A leap of faith is exactly what you need to avoid taking here. Understand how the cryptocurrency works, where you can use it, and how to exchange it before you invest in a cryptocurrency. Read the web pages of the currencies themselves to get a comprehensive view of how it works, and read independent articles on the assets you are considering as well.
Use a wallet you can trust
Research and choose the right wallet for your needs. If you decide on managing your cryptocurrency wallet with a local application on your computer or mobile device, you will need to protect this wallet as you would your investment. Lesser-known wallets are risky when it comes to protecting your cryptocurrency. It is possible that it can turn out to be a cryptocurrency scam. Make sure that you are opting for a trustworthy wallet.
A backup
You need a backup strategy for when you lose your computer or mobile device where you store your wallet or if you lose access to it or you lose it to a cryptocurrency scam. You won’t get your crypto back without a backup strategy, potentially losing your investment.
Understanding crypto lingo
You need a hefty risk appetite and a whole new vocabulary to invest in cryptocurrency. Here are the fundamentals of crypto lingo to get you started.
Bitcoin
Bitcoin was the first cryptocurrency created in 2009. It is by far the most valuable and popular crypto used today.
Blockchain
A blockchain is a digital ledger. It is the key technology used by cryptocurrencies, non-fungible tokens, and other unique digital items. All kinds of information can store on the blockchain, but so far, it has remain mostly used for recording cryptocurrency transactions. A transaction is enter into the public ledger once it is carried out and is managed by a global peer-to-peer network.
Blockchain is essential to bitcoin’s appeal.

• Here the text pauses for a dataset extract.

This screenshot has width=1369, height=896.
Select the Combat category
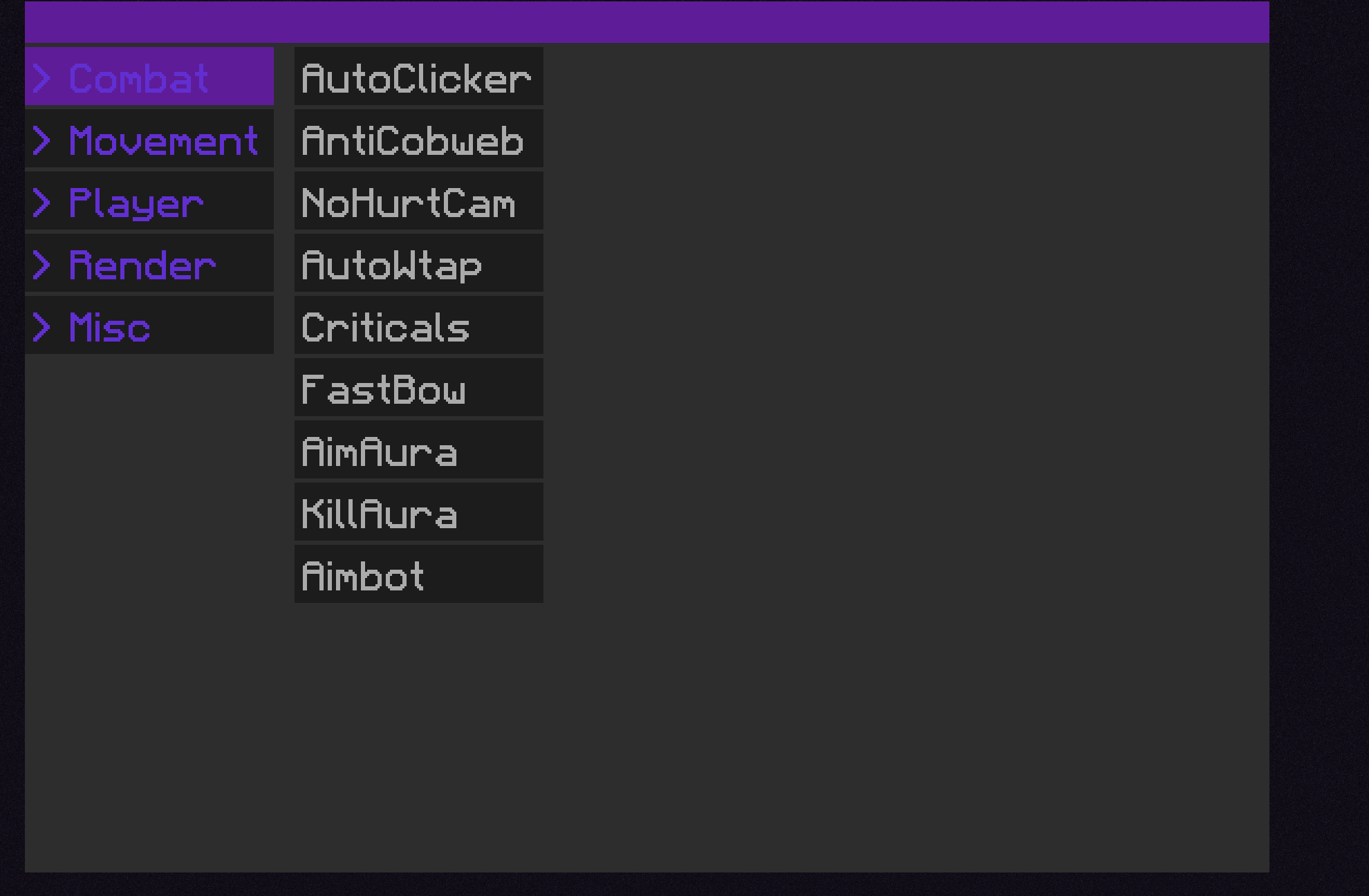(x=149, y=76)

The decentralize database cannot be controlled by any one person or group.
Buy the f****ing dip (BFTD)
An indication for crypto bulls calls for investors to buy coins when prices tumble.
Dogecoin
The eccentric asset started out as a joke based on the “doge” meme in 2013. But with cryptos broadly gaining mainstream interest, dogecoin emerged as an unexpected heavy hitter.
It has a market cap of over $30 billion, and it surged more than 5,000% this year. And dogecoin is still cheaper than its popular kin.
Elon Musk
Tesla’s CEO has sparked rallies with his tweets on cryptocurrencies such as bitcoin and dogecoin.
Ethereum
Ethereum is an open-source software based on blockchain controlling the cryptocurrency Ether.

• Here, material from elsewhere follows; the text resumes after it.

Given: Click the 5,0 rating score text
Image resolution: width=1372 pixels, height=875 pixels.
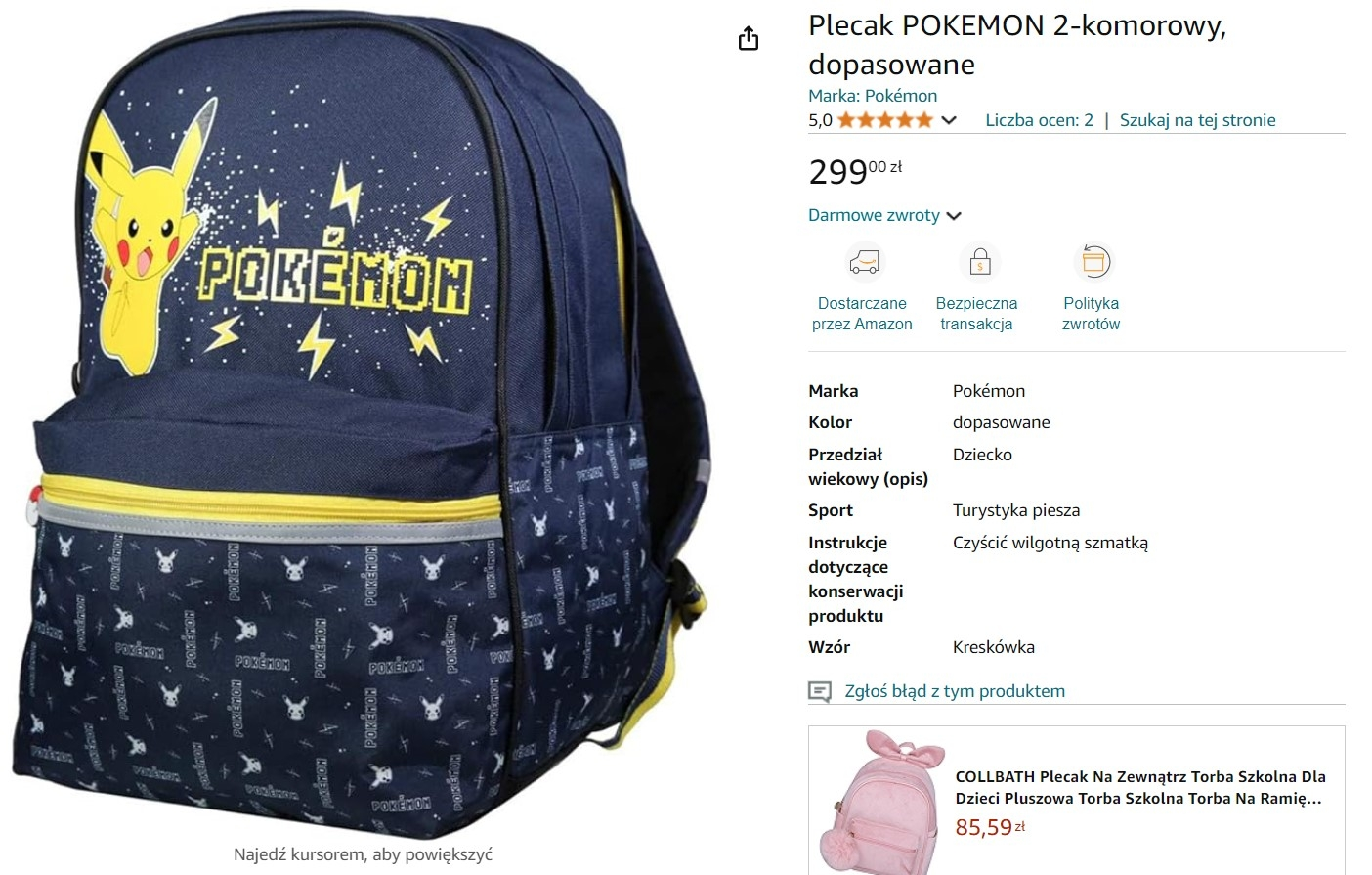Looking at the screenshot, I should [x=820, y=120].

FUD (“fear, uncertainty, doubt”)
In crypto jargon, FUD is the negative information weighing the asset’s value down.
HODL
The term is refer to either as a typo that stuck and the abbreviation of “hold on for dear life.” Bitcoin bulls tweet “HODL” while reacting to FUD.

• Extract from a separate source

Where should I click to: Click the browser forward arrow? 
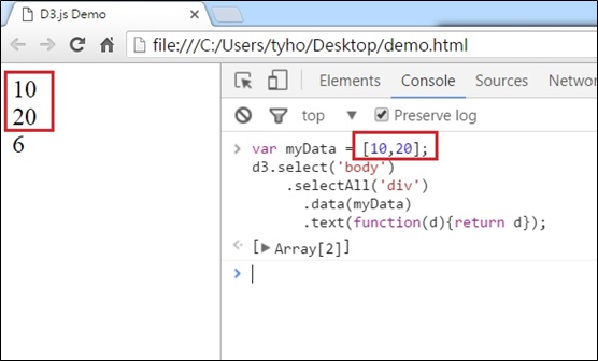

The typo lore dates back to a 2013 post, “I AM HODLING” on the forum bitcointalk. An apparently drunk bitcoin investor ranted about holding onto the crypto while it dropped drastically. This led to memes, and the term became shorthand for an investment strategy.
Mining
A process by which new bitcoins are add to the blockchain. It is not for amateur enthusiasts; it requires high-powered computers to solve complex mathematical equations to create a new “block” on the blockchain.
The mining process requires exhaustive computing power and electricity, leading to concerns about bitcoin’s environmental impact.
NFT
Non-fungible tokens are pieces of digital content link to the Ethereum blockchain. Non-fungible means one-of-a-kind, which cannot replace like you replace a dollar bill with another dollar bill. NFTS, simply put, transforms digital artworks and other collectibles into unique, verifiable assets.
Conclusion
Cryptocurrencies have set the door open to endless digital opportunities. Whether it is the introduction of ICOs, NFTs, or emerging cryptocurrencies. Anyone with the knack and skill can trade or create their own crypto. Artists are being appreciate in an innovative way through NFTs. However, market risks such as volatility, hacks, and cryptocurrency scams are problems that a trader should acknowledge and prepare for.